School carnivals offer fun, food and festivity. With a little imagination, the jail can be the highlight of the event. Jazz up your jail with costumes and innovative themes not typically used at other schools. Combine it with a fundraiser for a charitable organization to teach children that it feels good to help others. Students may even pay to have themselves incarcerated because it’s so entertaining. The cost of being jailed should be comparable to other games played at the carnival. Many schools sell tickets.

Celebrity Jailers

Recruit well-known local business owners, the mayor or council members to serve as celebrity jailers. Working with student deputies in costume, jailers will provide warrants for students to serve, indicating the alleged crimes committed by fellow students. Students must pay two tickets to have the warrant served on suspects. Jailers and deputies will arrest lawbreakers in toy handcuffs, take a mug shot and incarcerate suspects in jail until the suspects raise their bail, consisting of two tickets. Upon release, students receive their mug shot.

Far Out Themes

Instead of the typical jail with bars, try a variation on the theme. Set up a platform at the carnival and add some props to make it look like a UFO commandeered by green-faced space aliens who look remarkably like popular teachers. For one ticket, students can have classmates or teachers abducted for three minutes. Or use cardboard and duct tape to create a pirate ship run by rogue pirates who were once successful teachers. Students can pay the pirates two tickets to capture anyone at the carnival. The pirates will escort captives to the ship until the prisoner or a sympathetic benefactor pays a ransom of two tickets. Alternatively, use a historical theme, such as jail run by an old-time sheriff and cowboy deputies.

Haunted Jail

A fall carnival is the perfect time for a haunted jail run by zombie teachers and scary student helpers dressed in all manner of spooky costumes. The jail should be set up like a haunted house with hanging skeletons, tombstones, plastic rats, dark lights and sound effects. For two tickets, students can either confess their crimes and be jailed, or pay two tickets to have friends caught and imprisoned by creatures of the night. Once inside, ghosts and ghouls will lead prisoners on a tour of the haunted jail.
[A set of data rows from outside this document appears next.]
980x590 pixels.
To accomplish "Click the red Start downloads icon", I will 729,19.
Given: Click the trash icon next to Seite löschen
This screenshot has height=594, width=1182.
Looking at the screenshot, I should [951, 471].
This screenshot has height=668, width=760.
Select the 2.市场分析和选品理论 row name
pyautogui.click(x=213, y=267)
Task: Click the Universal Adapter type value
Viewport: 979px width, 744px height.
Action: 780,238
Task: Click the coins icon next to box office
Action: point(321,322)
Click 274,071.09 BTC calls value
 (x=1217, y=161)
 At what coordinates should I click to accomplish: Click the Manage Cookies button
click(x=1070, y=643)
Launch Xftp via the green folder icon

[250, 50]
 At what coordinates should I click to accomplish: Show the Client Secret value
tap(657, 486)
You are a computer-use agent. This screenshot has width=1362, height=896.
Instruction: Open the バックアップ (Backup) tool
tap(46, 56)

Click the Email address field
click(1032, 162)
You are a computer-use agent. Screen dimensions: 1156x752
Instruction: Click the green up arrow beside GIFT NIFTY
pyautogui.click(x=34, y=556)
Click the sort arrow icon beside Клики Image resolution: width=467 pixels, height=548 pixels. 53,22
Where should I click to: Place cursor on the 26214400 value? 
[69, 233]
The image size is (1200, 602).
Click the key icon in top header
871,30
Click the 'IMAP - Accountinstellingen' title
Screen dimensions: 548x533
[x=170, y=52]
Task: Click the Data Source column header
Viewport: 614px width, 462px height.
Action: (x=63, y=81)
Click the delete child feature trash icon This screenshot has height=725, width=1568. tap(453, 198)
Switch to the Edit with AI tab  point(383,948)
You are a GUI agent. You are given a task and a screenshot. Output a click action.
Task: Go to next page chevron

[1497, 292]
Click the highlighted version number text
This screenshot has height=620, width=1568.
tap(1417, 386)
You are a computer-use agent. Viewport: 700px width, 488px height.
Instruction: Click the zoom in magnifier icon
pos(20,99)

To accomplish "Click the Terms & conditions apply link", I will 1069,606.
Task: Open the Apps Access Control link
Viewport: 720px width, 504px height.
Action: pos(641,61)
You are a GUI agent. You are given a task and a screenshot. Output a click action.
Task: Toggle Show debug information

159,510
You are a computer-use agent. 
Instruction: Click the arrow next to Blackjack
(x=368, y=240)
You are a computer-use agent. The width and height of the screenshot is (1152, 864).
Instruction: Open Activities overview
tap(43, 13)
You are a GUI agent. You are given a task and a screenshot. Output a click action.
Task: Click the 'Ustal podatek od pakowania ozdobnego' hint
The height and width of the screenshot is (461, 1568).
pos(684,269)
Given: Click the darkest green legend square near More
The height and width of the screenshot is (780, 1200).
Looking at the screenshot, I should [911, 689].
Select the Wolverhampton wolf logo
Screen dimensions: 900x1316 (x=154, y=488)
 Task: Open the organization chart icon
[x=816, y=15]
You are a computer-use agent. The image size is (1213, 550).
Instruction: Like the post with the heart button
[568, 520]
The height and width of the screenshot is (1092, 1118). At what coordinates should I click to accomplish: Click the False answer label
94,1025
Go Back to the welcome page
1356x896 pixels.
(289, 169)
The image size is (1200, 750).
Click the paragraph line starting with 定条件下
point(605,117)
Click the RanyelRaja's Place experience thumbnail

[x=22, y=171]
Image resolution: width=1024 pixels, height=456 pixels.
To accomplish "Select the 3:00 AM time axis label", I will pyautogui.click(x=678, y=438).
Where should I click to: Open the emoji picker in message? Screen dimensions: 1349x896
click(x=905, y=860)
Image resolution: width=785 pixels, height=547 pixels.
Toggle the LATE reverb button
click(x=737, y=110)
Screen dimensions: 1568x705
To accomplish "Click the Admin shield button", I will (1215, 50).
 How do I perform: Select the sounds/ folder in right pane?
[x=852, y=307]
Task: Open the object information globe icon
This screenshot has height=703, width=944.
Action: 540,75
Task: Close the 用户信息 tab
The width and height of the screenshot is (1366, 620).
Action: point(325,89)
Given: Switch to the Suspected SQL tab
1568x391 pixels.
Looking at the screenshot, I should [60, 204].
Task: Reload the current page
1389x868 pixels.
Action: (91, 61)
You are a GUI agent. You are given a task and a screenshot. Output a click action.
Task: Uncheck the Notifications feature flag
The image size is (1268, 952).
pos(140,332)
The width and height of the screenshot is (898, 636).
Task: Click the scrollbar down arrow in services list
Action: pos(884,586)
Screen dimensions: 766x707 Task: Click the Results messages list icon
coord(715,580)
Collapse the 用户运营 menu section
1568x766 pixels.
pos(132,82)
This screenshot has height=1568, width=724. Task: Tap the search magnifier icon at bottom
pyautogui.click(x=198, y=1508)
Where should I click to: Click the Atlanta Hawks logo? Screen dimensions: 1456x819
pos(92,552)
Principal in the Dog House

Raise money for a charitable organization using a variation of the jail theme; advertise that all proceeds go to the designated charity. For instance, stick your principal in a large makeshift doghouse to raise money for the local animal shelter. For two tickets, students can have friends thrown in the doghouse with the principal for three minutes. Teachers can make a minimum cash donation to have other teachers placed in the doghouse for five minutes. The principal must remain in the doghouse until the fundraising goal is met. Noah’s Ark could substitute for the doghouse at religiously affiliated schools.